# How to complete this task:
Only one stretch of the data below is needed. Output the lines from the one with "Instruction: Collapse the" up to and including the one with "is (800, 1400).", exactly as they stand.

--- Dataset ---

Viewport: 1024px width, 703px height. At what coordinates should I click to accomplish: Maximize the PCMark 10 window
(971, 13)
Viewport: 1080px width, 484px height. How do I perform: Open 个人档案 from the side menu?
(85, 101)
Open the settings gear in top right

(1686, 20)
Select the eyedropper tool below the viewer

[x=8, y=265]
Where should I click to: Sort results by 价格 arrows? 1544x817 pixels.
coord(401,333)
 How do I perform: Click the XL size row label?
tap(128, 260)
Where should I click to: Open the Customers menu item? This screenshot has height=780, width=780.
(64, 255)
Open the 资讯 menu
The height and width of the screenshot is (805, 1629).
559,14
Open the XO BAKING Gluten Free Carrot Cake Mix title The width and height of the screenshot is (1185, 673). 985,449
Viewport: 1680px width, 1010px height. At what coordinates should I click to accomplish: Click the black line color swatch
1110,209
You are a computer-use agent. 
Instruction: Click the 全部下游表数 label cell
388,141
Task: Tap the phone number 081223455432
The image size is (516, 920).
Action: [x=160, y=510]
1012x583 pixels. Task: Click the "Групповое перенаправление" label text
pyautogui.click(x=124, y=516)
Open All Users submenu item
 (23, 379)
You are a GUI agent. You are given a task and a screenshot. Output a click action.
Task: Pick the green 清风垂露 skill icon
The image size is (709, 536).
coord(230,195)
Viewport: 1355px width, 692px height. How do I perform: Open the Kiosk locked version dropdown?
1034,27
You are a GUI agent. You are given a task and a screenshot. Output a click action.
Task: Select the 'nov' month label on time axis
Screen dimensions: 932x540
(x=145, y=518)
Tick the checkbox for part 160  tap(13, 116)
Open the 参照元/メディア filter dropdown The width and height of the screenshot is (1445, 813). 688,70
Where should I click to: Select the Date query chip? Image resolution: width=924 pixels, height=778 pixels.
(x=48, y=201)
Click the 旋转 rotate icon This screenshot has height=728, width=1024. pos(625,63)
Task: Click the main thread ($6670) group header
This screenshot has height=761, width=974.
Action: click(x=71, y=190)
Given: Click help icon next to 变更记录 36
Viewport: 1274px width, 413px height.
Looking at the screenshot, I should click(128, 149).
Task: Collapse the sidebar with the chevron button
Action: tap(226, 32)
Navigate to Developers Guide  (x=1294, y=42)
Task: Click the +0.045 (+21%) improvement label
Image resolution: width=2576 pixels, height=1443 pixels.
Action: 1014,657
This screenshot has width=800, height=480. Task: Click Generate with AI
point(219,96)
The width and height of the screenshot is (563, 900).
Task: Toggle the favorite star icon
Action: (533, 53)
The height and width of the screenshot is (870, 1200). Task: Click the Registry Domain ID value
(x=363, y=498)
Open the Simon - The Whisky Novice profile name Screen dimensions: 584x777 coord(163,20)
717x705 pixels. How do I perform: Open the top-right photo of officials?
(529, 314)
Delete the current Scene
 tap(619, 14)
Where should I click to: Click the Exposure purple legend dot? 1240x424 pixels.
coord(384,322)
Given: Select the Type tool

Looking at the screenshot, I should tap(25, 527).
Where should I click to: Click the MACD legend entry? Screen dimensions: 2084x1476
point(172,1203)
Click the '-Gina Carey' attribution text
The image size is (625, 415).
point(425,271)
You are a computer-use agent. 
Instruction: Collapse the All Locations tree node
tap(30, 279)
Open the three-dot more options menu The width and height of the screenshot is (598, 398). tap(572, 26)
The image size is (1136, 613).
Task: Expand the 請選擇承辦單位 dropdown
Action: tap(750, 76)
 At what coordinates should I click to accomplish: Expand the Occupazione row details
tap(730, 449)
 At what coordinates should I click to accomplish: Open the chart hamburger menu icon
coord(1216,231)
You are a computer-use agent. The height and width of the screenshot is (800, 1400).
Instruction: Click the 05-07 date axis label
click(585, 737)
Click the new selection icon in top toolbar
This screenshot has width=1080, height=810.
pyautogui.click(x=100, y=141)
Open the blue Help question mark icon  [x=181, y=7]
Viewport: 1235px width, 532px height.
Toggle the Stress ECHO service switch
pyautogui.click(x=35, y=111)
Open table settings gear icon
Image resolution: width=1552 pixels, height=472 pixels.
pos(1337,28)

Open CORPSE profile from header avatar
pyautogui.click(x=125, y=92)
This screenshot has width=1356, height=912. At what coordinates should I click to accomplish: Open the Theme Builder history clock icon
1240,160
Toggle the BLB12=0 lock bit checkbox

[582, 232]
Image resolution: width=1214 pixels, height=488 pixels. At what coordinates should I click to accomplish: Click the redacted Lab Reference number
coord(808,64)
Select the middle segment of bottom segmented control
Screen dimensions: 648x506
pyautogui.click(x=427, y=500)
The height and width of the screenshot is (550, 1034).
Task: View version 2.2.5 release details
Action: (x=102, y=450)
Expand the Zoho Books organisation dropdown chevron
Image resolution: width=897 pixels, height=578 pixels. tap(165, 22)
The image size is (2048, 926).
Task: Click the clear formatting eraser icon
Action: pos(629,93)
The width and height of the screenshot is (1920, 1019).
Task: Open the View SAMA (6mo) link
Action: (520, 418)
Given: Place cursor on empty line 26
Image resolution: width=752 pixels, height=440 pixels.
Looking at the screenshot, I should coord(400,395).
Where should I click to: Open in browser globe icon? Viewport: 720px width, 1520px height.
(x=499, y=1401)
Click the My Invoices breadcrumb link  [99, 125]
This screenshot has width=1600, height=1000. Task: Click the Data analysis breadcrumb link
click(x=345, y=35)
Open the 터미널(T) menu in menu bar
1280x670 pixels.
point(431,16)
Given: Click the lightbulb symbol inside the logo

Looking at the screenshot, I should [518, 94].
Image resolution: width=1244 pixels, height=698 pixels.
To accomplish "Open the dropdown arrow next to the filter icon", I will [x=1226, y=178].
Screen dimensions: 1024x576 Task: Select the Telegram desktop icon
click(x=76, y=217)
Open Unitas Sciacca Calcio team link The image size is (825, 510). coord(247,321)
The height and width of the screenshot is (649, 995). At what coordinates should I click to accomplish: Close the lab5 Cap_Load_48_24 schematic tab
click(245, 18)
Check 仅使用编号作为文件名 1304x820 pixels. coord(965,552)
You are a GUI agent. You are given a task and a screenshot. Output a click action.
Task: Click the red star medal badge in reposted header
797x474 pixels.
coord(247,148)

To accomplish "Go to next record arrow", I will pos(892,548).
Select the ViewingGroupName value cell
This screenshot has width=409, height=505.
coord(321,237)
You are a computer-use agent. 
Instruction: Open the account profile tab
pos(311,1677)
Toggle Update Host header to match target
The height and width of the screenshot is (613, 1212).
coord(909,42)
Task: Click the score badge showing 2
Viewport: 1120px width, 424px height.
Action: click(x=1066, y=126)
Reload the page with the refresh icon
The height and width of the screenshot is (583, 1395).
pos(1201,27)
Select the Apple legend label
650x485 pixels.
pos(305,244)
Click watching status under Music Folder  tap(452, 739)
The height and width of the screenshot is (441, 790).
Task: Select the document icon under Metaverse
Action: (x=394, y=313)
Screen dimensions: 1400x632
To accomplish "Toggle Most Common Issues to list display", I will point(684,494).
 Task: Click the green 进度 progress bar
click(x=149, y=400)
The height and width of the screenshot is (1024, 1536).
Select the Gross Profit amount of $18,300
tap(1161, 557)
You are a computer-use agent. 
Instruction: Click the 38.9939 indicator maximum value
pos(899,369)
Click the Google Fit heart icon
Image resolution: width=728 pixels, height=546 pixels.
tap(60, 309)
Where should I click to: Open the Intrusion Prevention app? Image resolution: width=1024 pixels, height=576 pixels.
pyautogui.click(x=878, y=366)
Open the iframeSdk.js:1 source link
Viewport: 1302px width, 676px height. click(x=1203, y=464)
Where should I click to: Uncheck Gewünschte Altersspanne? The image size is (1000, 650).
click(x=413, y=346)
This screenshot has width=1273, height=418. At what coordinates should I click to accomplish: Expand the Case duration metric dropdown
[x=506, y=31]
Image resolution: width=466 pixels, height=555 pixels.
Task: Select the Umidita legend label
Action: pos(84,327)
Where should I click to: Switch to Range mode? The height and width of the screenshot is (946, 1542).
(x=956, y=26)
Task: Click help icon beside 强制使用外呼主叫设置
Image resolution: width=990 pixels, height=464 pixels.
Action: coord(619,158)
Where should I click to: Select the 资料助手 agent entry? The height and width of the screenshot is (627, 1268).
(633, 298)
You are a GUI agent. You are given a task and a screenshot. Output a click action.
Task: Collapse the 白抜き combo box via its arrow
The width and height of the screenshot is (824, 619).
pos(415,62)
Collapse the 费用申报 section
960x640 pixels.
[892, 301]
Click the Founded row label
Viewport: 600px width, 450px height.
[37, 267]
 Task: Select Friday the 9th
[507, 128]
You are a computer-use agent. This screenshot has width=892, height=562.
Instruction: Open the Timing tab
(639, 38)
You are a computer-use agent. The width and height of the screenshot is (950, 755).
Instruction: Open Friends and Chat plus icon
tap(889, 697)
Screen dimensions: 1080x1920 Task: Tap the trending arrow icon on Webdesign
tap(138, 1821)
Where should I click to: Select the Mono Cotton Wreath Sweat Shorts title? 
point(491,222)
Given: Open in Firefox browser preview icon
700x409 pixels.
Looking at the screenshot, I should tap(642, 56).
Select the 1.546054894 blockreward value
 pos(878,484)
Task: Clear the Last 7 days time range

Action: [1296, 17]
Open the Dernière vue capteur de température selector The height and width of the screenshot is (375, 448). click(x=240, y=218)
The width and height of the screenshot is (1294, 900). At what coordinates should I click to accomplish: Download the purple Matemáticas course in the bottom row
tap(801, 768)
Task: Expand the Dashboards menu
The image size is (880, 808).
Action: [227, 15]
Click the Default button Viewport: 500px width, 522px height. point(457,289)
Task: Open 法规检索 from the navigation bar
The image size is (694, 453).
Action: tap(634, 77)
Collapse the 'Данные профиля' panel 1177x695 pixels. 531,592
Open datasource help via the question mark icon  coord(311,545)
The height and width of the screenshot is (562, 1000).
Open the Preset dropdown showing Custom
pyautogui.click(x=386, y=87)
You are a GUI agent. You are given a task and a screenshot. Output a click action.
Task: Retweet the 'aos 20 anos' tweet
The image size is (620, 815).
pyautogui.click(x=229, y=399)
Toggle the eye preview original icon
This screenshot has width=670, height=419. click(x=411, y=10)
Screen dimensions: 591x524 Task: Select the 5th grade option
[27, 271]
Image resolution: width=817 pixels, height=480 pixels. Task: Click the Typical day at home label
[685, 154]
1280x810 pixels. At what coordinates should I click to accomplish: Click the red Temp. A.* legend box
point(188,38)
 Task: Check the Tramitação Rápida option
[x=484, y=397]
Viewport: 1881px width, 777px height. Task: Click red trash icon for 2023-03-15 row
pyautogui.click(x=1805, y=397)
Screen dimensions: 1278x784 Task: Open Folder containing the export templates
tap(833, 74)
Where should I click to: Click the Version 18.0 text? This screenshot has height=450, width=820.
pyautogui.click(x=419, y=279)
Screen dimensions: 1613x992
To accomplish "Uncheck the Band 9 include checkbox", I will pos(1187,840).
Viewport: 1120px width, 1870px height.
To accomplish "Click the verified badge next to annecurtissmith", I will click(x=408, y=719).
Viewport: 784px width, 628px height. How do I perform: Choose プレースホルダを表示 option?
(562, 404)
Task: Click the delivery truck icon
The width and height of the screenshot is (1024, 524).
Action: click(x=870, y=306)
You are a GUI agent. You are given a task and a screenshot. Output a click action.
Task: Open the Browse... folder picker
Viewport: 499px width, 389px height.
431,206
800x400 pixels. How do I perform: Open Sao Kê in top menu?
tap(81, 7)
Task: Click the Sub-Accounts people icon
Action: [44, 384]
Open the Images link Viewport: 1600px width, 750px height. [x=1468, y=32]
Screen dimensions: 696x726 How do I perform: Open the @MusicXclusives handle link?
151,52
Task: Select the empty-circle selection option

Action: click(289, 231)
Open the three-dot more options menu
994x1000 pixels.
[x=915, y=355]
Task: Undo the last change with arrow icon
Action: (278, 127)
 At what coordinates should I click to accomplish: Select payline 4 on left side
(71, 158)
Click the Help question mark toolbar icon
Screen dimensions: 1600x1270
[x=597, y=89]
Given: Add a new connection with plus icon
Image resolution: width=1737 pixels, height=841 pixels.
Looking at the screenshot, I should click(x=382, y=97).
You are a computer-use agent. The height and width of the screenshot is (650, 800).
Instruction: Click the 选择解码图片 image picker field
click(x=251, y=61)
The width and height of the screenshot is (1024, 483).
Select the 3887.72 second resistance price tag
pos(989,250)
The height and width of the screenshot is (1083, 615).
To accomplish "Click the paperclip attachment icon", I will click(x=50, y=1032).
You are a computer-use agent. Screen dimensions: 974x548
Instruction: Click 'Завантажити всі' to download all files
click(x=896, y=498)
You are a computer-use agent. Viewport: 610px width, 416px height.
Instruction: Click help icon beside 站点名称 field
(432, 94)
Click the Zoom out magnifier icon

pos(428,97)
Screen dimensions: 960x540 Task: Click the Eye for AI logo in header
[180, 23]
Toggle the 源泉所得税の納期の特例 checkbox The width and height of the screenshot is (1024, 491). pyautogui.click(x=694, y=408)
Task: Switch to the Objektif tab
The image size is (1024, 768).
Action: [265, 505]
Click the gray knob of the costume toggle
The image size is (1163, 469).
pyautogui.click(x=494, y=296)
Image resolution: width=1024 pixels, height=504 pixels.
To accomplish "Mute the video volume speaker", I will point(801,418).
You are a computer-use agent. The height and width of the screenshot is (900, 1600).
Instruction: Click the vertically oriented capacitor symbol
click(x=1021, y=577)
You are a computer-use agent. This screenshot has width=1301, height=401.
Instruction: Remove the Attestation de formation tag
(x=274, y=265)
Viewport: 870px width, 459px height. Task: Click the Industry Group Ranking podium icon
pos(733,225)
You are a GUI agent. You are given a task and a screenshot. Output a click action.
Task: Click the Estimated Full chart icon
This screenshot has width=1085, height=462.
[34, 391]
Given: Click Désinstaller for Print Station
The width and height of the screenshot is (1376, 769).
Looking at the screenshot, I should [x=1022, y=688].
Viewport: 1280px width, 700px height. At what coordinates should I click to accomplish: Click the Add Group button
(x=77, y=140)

---

# Expected answer:
Instruction: Collapse the All Locations tree node
tap(30, 279)
Open the three-dot more options menu The width and height of the screenshot is (598, 398). tap(572, 26)
The image size is (1136, 613).
Task: Expand the 請選擇承辦單位 dropdown
Action: tap(750, 76)
 At what coordinates should I click to accomplish: Expand the Occupazione row details
tap(730, 449)
 At what coordinates should I click to accomplish: Open the chart hamburger menu icon
coord(1216,231)
You are a computer-use agent. The height and width of the screenshot is (800, 1400).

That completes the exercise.